**What this task involves**
Reproduce every entry below, replacing "computer-use agent" with "desktop agent" wherever it appears and keeping everything else unchanged.

☆ ☆ ☆

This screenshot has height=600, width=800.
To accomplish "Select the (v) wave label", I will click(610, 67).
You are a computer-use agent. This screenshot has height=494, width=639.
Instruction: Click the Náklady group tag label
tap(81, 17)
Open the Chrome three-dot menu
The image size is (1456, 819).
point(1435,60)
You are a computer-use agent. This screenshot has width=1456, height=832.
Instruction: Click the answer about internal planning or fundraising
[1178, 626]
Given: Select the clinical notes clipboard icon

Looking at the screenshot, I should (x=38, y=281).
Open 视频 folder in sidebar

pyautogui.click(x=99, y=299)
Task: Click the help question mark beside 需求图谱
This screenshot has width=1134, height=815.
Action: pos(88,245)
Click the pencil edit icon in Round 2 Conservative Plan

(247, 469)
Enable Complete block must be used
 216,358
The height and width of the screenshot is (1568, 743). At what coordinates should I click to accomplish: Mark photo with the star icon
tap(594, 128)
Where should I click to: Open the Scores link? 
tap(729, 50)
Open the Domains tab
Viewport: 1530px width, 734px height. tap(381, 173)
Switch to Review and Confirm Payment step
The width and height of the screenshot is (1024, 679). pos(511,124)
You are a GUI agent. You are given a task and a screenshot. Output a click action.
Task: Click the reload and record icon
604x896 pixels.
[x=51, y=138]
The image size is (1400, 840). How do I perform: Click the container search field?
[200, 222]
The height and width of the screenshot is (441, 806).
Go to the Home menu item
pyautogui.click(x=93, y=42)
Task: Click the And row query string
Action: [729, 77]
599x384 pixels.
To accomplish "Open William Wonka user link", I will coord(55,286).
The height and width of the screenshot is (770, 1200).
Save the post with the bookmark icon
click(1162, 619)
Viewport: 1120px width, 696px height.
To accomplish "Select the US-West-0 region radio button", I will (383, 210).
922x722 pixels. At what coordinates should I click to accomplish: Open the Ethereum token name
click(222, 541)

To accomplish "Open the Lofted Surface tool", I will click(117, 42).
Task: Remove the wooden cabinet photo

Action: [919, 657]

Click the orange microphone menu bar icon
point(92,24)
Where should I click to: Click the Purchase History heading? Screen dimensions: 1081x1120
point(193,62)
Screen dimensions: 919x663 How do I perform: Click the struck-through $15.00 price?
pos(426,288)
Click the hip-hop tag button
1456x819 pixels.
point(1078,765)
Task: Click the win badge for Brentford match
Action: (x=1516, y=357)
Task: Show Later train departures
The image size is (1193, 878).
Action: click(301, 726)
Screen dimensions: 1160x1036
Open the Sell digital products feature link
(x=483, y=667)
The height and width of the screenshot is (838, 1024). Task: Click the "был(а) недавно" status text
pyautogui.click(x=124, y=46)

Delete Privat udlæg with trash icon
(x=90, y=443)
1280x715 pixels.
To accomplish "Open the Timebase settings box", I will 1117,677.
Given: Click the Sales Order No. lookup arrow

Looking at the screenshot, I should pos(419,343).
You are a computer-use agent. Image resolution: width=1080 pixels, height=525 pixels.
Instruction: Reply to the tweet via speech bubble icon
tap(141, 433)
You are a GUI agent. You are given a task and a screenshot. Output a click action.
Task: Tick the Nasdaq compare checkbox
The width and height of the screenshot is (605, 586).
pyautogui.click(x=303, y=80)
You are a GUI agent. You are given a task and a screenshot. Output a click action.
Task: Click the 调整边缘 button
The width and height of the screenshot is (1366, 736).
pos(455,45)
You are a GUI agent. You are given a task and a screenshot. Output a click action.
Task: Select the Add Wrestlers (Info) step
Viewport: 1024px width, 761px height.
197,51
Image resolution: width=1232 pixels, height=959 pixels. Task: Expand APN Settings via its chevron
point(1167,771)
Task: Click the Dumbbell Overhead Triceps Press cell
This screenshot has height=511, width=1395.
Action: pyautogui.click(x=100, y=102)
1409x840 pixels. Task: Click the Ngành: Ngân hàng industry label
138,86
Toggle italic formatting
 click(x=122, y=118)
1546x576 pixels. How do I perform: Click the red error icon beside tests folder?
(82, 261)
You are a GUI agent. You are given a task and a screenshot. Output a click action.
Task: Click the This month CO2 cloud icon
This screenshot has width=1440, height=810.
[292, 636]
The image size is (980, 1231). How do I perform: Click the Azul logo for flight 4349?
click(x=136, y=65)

☆ ☆ ☆

**Written answer**
This screenshot has height=600, width=800.
To accomplish "Select the (v) wave label", I will click(610, 67).
You are a desktop agent. This screenshot has height=494, width=639.
Instruction: Click the Náklady group tag label
tap(81, 17)
Open the Chrome three-dot menu
The image size is (1456, 819).
point(1435,60)
You are a desktop agent. This screenshot has width=1456, height=832.
Instruction: Click the answer about internal planning or fundraising
[1178, 626]
Given: Select the clinical notes clipboard icon

Looking at the screenshot, I should (x=38, y=281).
Open 视频 folder in sidebar

pyautogui.click(x=99, y=299)
Task: Click the help question mark beside 需求图谱
This screenshot has width=1134, height=815.
Action: pos(88,245)
Click the pencil edit icon in Round 2 Conservative Plan

(247, 469)
Enable Complete block must be used
 216,358
The height and width of the screenshot is (1568, 743). At what coordinates should I click to accomplish: Mark photo with the star icon
tap(594, 128)
Where should I click to: Open the Scores link? 
tap(729, 50)
Open the Domains tab
Viewport: 1530px width, 734px height. tap(381, 173)
Switch to Review and Confirm Payment step
The width and height of the screenshot is (1024, 679). pos(511,124)
You are a GUI agent. You are given a task and a screenshot. Output a click action.
Task: Click the reload and record icon
604x896 pixels.
[x=51, y=138]
The image size is (1400, 840). How do I perform: Click the container search field?
[200, 222]
The height and width of the screenshot is (441, 806).
Go to the Home menu item
pyautogui.click(x=93, y=42)
Task: Click the And row query string
Action: [729, 77]
599x384 pixels.
To accomplish "Open William Wonka user link", I will coord(55,286).
The height and width of the screenshot is (770, 1200).
Save the post with the bookmark icon
click(1162, 619)
Viewport: 1120px width, 696px height.
To accomplish "Select the US-West-0 region radio button", I will (383, 210).
922x722 pixels. At what coordinates should I click to accomplish: Open the Ethereum token name
click(222, 541)

To accomplish "Open the Lofted Surface tool", I will click(117, 42).
Task: Remove the wooden cabinet photo

Action: [919, 657]

Click the orange microphone menu bar icon
point(92,24)
Where should I click to: Click the Purchase History heading? Screen dimensions: 1081x1120
point(193,62)
Screen dimensions: 919x663 How do I perform: Click the struck-through $15.00 price?
pos(426,288)
Click the hip-hop tag button
1456x819 pixels.
point(1078,765)
Task: Click the win badge for Brentford match
Action: (x=1516, y=357)
Task: Show Later train departures
The image size is (1193, 878).
Action: click(301, 726)
Screen dimensions: 1160x1036
Open the Sell digital products feature link
(x=483, y=667)
The height and width of the screenshot is (838, 1024). Task: Click the "был(а) недавно" status text
pyautogui.click(x=124, y=46)

Delete Privat udlæg with trash icon
(x=90, y=443)
1280x715 pixels.
To accomplish "Open the Timebase settings box", I will 1117,677.
Given: Click the Sales Order No. lookup arrow

Looking at the screenshot, I should pos(419,343).
You are a desktop agent. Image resolution: width=1080 pixels, height=525 pixels.
Instruction: Reply to the tweet via speech bubble icon
tap(141, 433)
You are a GUI agent. You are given a task and a screenshot. Output a click action.
Task: Tick the Nasdaq compare checkbox
The width and height of the screenshot is (605, 586).
pyautogui.click(x=303, y=80)
You are a GUI agent. You are given a task and a screenshot. Output a click action.
Task: Click the 调整边缘 button
The width and height of the screenshot is (1366, 736).
pos(455,45)
You are a GUI agent. You are given a task and a screenshot. Output a click action.
Task: Select the Add Wrestlers (Info) step
Viewport: 1024px width, 761px height.
197,51
Image resolution: width=1232 pixels, height=959 pixels. Task: Expand APN Settings via its chevron
point(1167,771)
Task: Click the Dumbbell Overhead Triceps Press cell
This screenshot has height=511, width=1395.
Action: pyautogui.click(x=100, y=102)
1409x840 pixels. Task: Click the Ngành: Ngân hàng industry label
138,86
Toggle italic formatting
 click(x=122, y=118)
1546x576 pixels. How do I perform: Click the red error icon beside tests folder?
(82, 261)
You are a GUI agent. You are given a task and a screenshot. Output a click action.
Task: Click the This month CO2 cloud icon
This screenshot has width=1440, height=810.
[292, 636]
The image size is (980, 1231). How do I perform: Click the Azul logo for flight 4349?
click(x=136, y=65)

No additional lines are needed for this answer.